# Work instruction
For the records below, print the lines from the line with "Contact (472, 11)" through the line with "For every named" exactly as written; include both end lines and exclude the rest.

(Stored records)
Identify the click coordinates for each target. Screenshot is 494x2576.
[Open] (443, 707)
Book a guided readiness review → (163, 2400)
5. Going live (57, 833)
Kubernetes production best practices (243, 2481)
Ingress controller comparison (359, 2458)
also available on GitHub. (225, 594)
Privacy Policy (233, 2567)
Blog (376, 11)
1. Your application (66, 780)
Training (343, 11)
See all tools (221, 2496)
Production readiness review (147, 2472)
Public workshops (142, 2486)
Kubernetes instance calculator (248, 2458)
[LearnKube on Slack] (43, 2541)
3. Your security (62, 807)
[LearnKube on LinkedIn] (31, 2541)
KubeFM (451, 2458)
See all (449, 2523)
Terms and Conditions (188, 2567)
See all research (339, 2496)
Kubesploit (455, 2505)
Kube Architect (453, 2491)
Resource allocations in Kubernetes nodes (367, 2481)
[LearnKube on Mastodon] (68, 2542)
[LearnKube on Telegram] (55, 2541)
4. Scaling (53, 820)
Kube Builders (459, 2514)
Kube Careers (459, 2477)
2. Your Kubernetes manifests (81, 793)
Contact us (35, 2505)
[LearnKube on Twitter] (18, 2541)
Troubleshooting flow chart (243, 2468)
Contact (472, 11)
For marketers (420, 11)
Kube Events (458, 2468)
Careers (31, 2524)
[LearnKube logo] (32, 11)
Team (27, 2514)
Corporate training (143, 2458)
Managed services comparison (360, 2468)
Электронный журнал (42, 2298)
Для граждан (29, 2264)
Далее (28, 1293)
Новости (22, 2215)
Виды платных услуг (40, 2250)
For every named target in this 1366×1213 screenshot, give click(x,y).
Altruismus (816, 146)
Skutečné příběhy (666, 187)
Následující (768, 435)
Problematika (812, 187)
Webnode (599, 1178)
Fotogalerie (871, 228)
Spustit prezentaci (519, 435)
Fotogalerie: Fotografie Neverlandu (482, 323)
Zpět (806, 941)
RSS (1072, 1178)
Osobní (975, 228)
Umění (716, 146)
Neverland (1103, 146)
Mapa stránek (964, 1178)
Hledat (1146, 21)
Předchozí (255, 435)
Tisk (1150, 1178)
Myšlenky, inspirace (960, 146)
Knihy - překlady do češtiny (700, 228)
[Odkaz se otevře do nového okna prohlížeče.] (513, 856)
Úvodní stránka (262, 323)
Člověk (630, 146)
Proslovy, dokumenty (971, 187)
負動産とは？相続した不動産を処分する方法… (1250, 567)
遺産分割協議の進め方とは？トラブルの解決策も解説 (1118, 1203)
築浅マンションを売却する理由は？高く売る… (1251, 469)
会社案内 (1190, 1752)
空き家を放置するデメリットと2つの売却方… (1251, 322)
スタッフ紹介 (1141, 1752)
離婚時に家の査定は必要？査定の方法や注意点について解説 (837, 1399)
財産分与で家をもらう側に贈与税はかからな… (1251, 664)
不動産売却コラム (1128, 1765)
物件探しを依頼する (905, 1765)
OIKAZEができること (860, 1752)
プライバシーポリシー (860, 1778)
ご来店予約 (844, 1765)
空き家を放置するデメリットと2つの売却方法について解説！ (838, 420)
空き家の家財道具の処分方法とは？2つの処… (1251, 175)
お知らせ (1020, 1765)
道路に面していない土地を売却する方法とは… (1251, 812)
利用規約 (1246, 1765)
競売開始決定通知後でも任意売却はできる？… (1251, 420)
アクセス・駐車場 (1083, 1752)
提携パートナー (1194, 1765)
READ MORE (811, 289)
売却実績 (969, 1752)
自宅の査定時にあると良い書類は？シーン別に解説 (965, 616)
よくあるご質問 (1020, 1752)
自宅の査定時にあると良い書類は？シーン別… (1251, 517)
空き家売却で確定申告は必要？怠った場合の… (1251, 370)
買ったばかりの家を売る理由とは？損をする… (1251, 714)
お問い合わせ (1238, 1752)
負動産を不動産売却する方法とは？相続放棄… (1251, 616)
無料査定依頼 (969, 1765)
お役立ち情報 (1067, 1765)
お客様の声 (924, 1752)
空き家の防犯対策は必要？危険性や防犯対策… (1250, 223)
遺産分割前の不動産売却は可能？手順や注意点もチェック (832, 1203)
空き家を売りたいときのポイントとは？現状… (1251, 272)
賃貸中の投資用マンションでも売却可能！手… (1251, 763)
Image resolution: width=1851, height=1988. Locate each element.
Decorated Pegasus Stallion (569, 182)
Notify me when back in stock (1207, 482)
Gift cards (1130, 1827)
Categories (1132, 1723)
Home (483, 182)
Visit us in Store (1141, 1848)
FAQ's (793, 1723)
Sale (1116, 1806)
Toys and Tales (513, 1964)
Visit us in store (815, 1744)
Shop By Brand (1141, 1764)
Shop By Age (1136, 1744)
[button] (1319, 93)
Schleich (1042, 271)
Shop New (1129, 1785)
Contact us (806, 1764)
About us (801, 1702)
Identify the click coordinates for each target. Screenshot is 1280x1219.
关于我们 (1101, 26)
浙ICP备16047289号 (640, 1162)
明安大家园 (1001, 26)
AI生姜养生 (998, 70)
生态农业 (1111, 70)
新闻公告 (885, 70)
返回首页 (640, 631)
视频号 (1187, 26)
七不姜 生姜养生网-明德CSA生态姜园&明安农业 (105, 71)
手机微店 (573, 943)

# Response area
Contact (472, 11)
For marketers (420, 11)
Kube Events (458, 2468)
Careers (31, 2524)
[LearnKube logo] (32, 11)
Team (27, 2514)
Corporate training (143, 2458)
Managed services comparison (360, 2468)
Электронный журнал (42, 2298)
Для граждан (29, 2264)
Далее (28, 1293)
Новости (22, 2215)
Виды платных услуг (40, 2250)
For every named target in this 1366×1213 screenshot, give click(x,y).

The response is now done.